Current Internet search engines (such as Google, AltaVista, and others) do not index biodiversity networks. Many of the institutions participating to the current biodiversity networks simply do not wish yet to have all their content indexed by search engines for full text retrieval or warehoused elsewhere. In addition, for now, search engines are simply blocked by a feature common to all of the 4 current biodiversity networks. Each network is publicly accessible via a query form that requires user input and the click of a mouse on a submit button. None of the networks is completely browsable in a way similar to a standard web site that can be automatically crawled by robots following chains of hyperlinks radiating from a home page. Technically however, this impediment can be easily overcome.
- Models underlying the networks were compared and the appropriate query syntax was derived from the default public query form on each of the selected networks.
- As most data owners are reluctant to see their collections fully indexed by search engines, a minimal number of common fields were selected to build the BiOSC prototype: taxonomic identification (usually a binomial or trinomial) , primary geographic division (usually a country), date of collection, and longitude/latitude of collection (when explicitely provided).
- Each network was contacted to obtain formal permission to build the prototype index.
- A custom built "harvestor" or "robot" was designed to crawl each site of each network, systematically cycling through the data to make sure that all records were retrieved.

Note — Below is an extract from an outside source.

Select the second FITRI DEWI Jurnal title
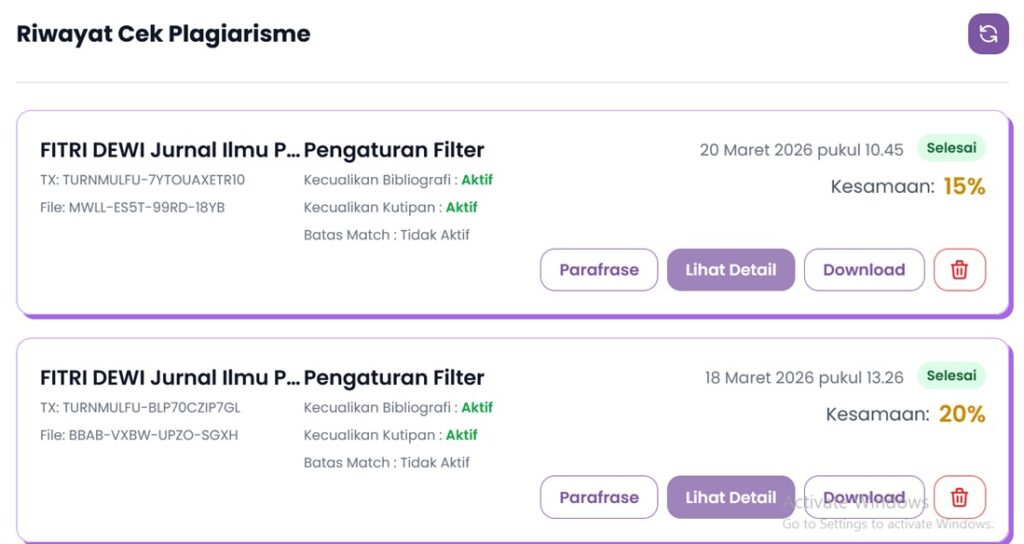[x=169, y=378]
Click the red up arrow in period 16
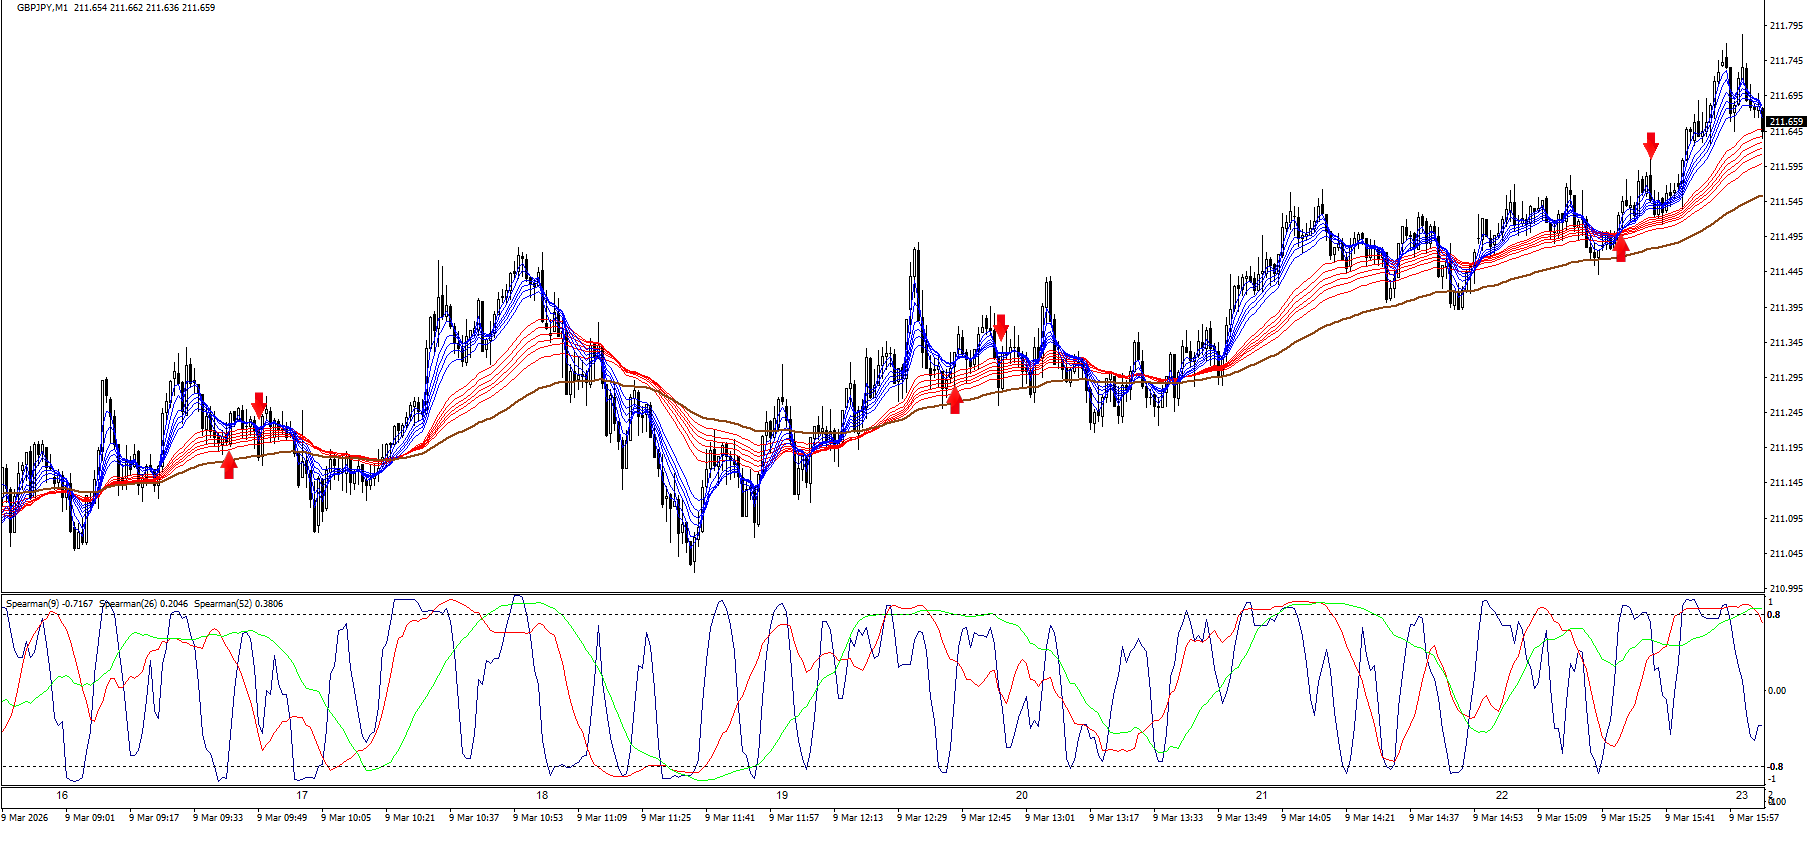This screenshot has width=1816, height=847. [x=229, y=465]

- Data gathered by the harvestor was parsed in order to retain the content of fields required for the index, the collection source and the query path to each of the primary records, and loaded into an Oracle database.
- Partially normalized connecting tables were created to match harvested taxonomic names with the Integrated Taxonomic Information System (ITIS - http://www.cbif.gc.ca/pls/itisca/taxaget?p_ifx=cbif&p_lang=en) and to reduce the number of spelling variants in primary geographic divisions. This operation required the largest amount of human intervention.
- Public Web query interface to BiOSC was written using PL/SQL and PHP.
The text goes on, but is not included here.